#### Data provided ####

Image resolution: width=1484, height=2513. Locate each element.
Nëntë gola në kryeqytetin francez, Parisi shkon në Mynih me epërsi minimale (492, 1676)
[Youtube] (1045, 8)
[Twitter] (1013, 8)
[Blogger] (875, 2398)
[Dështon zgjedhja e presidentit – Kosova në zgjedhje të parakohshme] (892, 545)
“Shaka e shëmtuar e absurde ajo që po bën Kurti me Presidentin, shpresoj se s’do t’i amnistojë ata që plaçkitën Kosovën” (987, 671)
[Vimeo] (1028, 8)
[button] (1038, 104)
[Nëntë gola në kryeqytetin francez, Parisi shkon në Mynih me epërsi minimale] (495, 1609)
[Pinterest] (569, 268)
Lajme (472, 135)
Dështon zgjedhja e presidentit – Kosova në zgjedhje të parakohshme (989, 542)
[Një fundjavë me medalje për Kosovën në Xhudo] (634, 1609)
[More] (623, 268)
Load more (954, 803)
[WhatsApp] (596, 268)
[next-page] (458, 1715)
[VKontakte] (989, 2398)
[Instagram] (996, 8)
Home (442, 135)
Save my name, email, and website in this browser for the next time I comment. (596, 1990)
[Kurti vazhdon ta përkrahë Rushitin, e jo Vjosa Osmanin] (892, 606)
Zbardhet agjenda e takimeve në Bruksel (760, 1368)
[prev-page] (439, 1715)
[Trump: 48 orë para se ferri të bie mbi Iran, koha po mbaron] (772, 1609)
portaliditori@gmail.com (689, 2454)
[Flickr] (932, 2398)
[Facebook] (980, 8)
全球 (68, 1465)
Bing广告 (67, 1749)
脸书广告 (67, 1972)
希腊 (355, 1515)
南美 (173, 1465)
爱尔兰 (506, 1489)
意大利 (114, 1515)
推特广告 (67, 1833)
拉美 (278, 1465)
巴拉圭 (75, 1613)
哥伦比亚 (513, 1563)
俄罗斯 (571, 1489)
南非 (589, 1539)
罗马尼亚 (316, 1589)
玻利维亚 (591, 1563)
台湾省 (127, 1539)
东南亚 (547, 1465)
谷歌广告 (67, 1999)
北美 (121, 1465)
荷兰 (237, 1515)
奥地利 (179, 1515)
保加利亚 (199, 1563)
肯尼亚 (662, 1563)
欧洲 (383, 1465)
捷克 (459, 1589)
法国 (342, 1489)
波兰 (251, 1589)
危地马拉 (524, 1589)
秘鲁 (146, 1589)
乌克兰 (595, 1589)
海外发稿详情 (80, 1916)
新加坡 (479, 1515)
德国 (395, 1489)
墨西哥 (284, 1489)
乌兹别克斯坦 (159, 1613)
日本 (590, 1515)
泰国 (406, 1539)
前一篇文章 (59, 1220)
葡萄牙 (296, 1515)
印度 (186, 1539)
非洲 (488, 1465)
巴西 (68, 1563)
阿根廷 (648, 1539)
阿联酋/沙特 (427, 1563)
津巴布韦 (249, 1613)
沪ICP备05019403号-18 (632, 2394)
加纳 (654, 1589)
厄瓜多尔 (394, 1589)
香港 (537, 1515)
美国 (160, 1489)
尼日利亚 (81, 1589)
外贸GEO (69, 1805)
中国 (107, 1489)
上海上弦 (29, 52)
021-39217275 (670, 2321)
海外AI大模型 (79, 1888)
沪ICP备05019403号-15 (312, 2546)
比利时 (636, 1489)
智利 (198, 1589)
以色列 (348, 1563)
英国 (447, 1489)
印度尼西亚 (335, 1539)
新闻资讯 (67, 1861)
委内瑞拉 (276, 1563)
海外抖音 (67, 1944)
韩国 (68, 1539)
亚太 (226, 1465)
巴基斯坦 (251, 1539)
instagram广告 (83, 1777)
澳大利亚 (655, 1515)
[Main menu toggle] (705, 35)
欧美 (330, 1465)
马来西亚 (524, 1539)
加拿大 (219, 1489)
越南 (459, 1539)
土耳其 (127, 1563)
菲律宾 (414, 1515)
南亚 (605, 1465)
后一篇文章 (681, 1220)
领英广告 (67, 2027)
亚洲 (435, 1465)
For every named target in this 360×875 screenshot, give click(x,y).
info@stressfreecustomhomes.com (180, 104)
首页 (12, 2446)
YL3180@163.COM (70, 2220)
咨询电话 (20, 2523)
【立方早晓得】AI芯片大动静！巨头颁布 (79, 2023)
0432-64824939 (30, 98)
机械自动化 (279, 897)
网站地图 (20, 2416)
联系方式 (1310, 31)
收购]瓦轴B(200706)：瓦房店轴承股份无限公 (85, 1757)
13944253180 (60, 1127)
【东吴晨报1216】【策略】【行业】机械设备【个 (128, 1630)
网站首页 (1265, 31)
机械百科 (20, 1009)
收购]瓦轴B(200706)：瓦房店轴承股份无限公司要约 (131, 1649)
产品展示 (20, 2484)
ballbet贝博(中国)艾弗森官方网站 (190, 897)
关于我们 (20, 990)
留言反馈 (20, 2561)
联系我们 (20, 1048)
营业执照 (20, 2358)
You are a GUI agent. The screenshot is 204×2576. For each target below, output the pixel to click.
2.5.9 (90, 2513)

####

All lines in the listing above from the line containing "爱尔兰 (506, 1489)" to the line containing "欧洲 (383, 1465)", inclusive, should be retyped exactly; no other lines should appear.

» Solution for this problem
爱尔兰 (506, 1489)
意大利 (114, 1515)
推特广告 (67, 1833)
拉美 (278, 1465)
巴拉圭 (75, 1613)
哥伦比亚 (513, 1563)
俄罗斯 (571, 1489)
南非 (589, 1539)
罗马尼亚 (316, 1589)
玻利维亚 (591, 1563)
台湾省 (127, 1539)
东南亚 (547, 1465)
谷歌广告 (67, 1999)
北美 (121, 1465)
荷兰 (237, 1515)
奥地利 (179, 1515)
保加利亚 (199, 1563)
肯尼亚 (662, 1563)
欧洲 (383, 1465)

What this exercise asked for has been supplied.